What is deductive logic? How might a criminologist engage in deductive logic in their work?
Deductive logic refers to a type of reasoning that moves from the general to the specific. Thus, it entails the movement of reasoning from the general questions to narrow specialized questions, whereby it begins with a theory moving towards testable hypotheses (Hagan & Daigle, 2018). A criminologist can utilize deductive logic in many scenarios, including crime scene investigation. For instance, a criminologist might begin their investigation with a preexisting theory about the crime scene. He/she would then review data and evidence to develop more specific descriptions of the crime phenomena. The process then narrows further whereby the criminologist evaluates particular observable facts to confirm or disconfirm theory (White, Perrone, & Howes, 2019). Thus, deductive logic is essential to criminology since it allows criminologists fairly test the validity of their theories/ideas/claims.
How is criminology helpful to law enforcement? Provide specific examples of when criminology theory has assisted law enforcement?
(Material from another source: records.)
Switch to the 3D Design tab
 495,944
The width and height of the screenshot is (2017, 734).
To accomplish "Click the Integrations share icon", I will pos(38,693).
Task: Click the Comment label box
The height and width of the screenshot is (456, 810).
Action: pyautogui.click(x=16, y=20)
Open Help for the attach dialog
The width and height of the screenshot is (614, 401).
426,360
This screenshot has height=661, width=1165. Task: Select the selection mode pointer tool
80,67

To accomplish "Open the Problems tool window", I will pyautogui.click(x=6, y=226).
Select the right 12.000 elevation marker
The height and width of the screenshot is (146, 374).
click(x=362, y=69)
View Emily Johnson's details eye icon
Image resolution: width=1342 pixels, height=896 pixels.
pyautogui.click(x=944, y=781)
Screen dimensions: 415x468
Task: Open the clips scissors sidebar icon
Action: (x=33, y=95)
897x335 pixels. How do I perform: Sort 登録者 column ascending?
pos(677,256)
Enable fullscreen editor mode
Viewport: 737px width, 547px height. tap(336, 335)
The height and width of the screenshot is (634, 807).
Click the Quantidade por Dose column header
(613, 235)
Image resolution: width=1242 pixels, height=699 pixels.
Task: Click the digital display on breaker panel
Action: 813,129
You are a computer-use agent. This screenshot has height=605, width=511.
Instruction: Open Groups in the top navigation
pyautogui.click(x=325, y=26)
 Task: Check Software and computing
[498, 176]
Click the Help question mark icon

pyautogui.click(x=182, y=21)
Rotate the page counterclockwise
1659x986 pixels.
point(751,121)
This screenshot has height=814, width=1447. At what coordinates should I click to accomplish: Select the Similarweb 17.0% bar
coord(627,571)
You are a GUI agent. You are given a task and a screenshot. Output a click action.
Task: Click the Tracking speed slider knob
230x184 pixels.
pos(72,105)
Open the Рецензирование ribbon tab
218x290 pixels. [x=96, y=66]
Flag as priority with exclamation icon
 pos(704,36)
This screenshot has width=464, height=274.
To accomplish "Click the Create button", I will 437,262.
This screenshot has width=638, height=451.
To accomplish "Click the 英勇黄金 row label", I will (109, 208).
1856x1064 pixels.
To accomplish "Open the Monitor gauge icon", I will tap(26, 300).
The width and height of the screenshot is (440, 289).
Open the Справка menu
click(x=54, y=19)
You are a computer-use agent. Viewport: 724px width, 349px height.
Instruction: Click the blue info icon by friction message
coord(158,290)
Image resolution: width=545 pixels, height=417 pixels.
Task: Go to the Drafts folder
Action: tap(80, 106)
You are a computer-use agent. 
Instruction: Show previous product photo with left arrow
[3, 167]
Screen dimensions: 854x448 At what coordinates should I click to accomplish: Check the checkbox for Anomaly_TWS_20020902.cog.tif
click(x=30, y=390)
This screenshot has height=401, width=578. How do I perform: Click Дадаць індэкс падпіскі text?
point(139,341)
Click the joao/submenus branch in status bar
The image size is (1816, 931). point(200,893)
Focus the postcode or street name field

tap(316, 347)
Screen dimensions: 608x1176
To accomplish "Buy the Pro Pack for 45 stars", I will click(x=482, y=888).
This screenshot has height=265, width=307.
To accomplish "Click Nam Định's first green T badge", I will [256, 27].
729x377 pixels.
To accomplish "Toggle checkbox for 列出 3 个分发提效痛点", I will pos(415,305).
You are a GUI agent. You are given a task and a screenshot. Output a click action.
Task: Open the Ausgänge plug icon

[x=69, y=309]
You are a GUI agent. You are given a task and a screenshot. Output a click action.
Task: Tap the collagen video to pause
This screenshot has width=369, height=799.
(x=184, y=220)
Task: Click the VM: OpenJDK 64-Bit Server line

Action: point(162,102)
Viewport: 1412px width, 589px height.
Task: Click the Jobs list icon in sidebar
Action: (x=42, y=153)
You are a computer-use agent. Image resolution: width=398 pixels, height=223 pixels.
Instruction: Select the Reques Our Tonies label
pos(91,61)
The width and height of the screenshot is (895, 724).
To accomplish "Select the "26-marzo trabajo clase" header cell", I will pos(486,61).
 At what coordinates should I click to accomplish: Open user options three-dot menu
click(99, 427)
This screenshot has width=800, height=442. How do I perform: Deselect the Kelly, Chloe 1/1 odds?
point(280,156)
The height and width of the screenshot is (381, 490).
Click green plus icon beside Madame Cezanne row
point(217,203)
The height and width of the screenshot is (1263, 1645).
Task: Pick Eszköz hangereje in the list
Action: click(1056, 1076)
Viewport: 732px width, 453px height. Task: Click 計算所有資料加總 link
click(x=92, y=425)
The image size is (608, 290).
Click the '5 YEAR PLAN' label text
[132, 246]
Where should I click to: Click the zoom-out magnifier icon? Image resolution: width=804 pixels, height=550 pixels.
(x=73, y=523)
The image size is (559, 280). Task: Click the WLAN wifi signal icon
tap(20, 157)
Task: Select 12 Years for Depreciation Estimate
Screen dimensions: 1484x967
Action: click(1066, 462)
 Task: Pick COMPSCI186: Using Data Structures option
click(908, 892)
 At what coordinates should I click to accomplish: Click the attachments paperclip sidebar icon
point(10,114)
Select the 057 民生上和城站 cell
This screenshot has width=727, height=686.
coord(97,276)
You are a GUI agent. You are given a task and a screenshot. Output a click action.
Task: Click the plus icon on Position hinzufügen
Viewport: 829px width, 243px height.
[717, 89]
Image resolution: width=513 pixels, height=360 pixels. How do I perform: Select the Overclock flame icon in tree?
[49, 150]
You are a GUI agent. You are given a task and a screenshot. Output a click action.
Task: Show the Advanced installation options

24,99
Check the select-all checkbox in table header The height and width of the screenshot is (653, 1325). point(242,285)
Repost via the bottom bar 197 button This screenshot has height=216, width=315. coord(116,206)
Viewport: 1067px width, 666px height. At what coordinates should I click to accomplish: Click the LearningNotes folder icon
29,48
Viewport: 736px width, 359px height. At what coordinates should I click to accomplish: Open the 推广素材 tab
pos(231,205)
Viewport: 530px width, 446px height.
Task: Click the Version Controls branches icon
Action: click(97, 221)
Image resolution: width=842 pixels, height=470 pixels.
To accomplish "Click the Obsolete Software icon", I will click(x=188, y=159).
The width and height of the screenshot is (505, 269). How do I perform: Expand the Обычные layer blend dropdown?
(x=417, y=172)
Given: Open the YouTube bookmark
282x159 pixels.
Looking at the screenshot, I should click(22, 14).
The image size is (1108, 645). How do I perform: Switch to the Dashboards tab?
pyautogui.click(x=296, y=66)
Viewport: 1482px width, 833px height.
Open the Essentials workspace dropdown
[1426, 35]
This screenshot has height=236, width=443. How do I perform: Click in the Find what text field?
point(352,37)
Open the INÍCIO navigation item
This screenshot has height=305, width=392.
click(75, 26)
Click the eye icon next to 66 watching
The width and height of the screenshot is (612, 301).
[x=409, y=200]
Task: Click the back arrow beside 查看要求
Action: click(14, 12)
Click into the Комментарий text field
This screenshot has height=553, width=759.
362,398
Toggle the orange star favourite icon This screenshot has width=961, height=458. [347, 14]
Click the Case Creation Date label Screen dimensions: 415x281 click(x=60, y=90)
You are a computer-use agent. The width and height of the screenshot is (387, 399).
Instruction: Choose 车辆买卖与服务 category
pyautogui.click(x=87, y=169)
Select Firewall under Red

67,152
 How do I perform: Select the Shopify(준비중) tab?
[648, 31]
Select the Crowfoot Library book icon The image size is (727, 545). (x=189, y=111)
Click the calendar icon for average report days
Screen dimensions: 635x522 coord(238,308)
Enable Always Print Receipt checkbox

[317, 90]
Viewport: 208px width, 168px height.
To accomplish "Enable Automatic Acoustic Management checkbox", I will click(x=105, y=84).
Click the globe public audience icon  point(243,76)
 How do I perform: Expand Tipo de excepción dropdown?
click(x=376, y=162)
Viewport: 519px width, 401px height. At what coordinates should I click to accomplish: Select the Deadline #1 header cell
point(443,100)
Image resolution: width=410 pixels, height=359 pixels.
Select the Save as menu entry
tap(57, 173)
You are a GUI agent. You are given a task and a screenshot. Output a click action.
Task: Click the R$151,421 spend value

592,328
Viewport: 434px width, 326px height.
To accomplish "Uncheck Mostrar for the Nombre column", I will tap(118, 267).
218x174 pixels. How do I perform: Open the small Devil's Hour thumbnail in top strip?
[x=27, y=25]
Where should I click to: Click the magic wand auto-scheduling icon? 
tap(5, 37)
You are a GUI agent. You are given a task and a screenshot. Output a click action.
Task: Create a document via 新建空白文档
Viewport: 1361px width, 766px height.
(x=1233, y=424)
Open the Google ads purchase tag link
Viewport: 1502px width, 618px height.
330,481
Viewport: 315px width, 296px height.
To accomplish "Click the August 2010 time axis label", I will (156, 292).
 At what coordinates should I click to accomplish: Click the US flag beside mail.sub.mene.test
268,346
Criminology plays an instrumental role in the criminal justice system by providing theories to help law enforcement agencies combat crime. For instance, the deviant place theory has helped the criminal justice system curb crime by aiding in identification of areas that are more susceptible to crime. Using this theory, law enforcement agencies such as specific area police departments understand neighborhoods where they should heighten their policing attention in an effort to make deviant areas relatively safer (Hass, Moloney, & Chambliss, 2016). Another example of the use of criminology theory is the use of deterrence theory to help prevent crime. Over the years, the US has utilized criminal law as a strategy aimed to deter potential offenders (Hagan & Daigle, 2018). These efforts are informed by criminology.